> [Extracted information]:
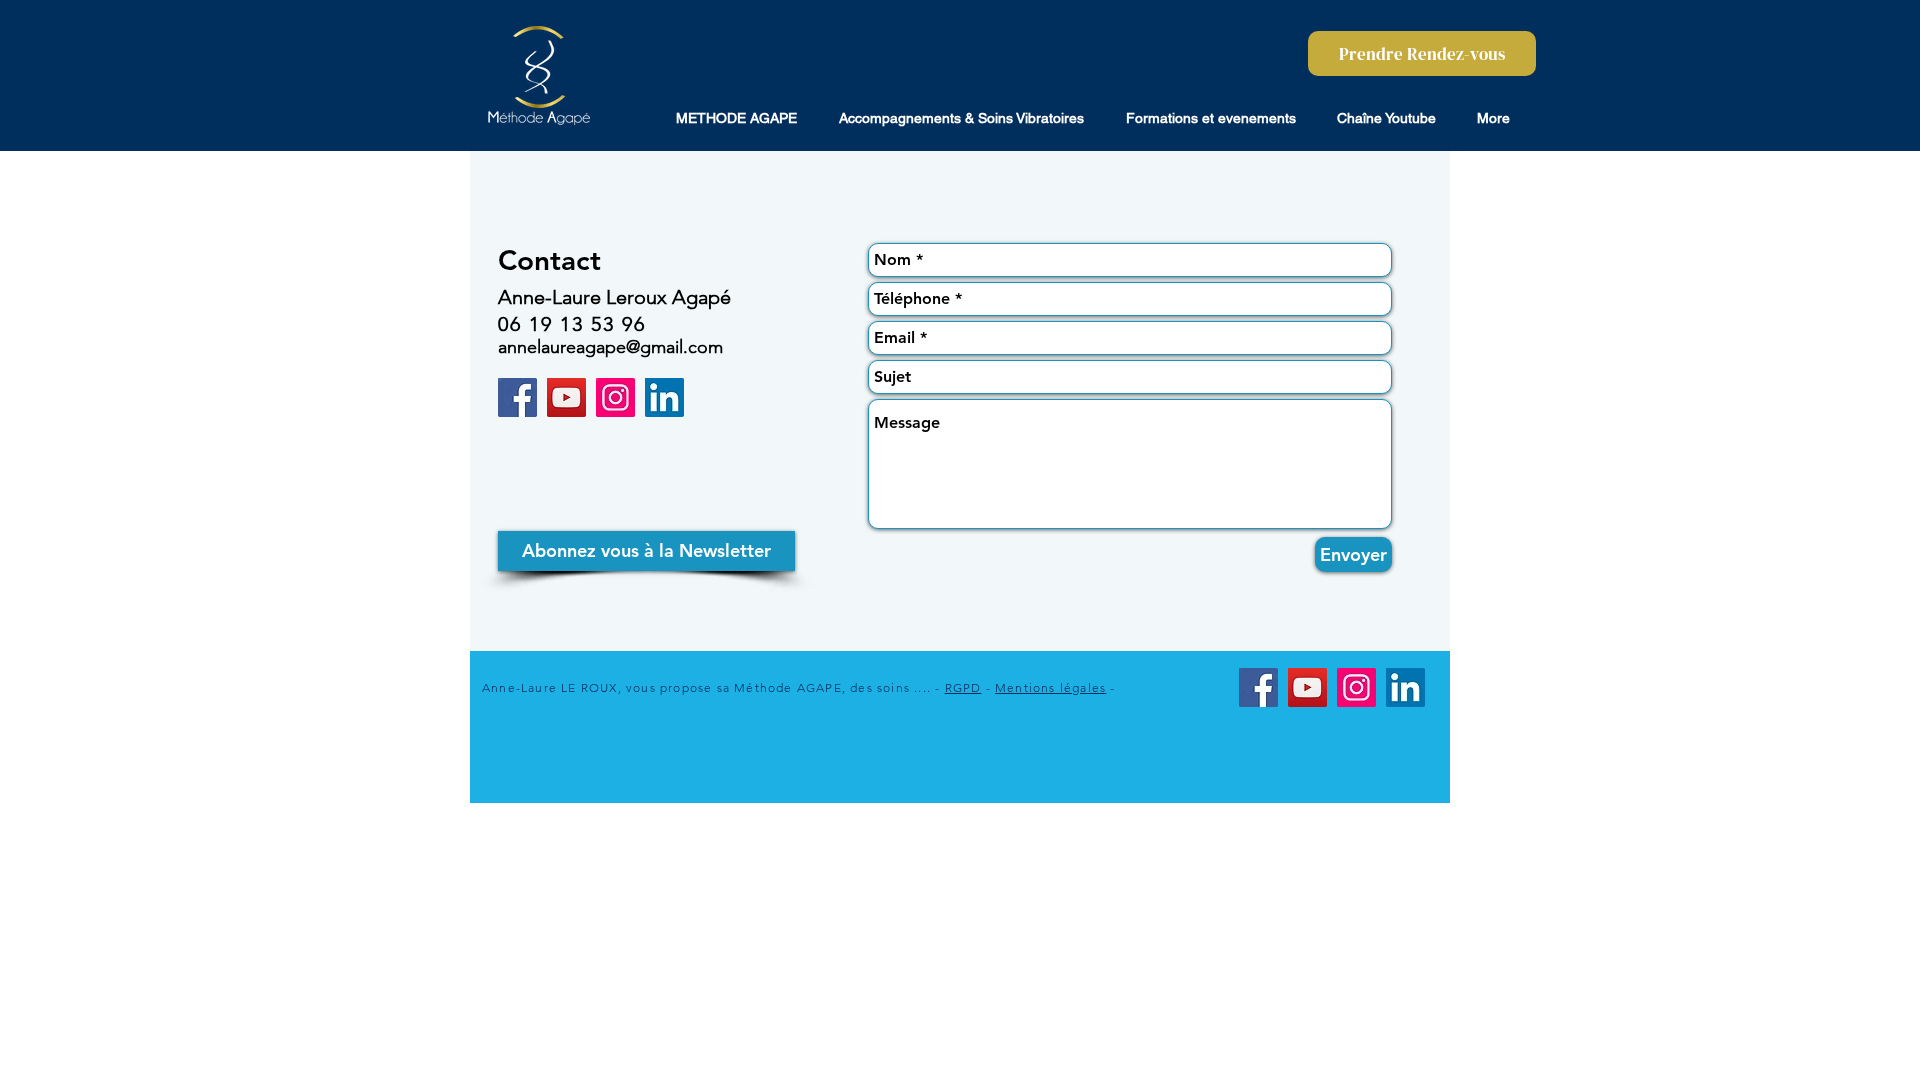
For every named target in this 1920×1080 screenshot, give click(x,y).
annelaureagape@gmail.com (610, 347)
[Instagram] (615, 397)
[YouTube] (566, 397)
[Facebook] (517, 397)
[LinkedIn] (664, 397)
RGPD (963, 687)
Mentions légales (1050, 687)
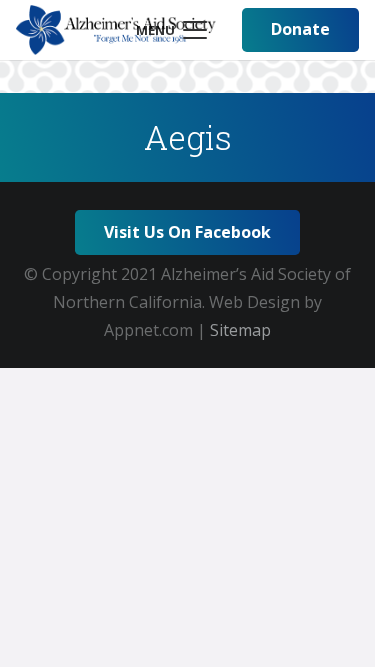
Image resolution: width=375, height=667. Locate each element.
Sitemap (240, 330)
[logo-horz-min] (116, 30)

> [Task directions]: A verbatim printout of the entries above is expected, free of pictures.

> [Answer to this task]:
For every named target in this 1920×1080 screenshot, give click(x,y).
annelaureagape@gmail.com (610, 347)
[Instagram] (615, 397)
[YouTube] (566, 397)
[Facebook] (517, 397)
[LinkedIn] (664, 397)
RGPD (963, 687)
Mentions légales (1050, 687)
Image resolution: width=375, height=667. Locate each element.
Sitemap (240, 330)
[logo-horz-min] (116, 30)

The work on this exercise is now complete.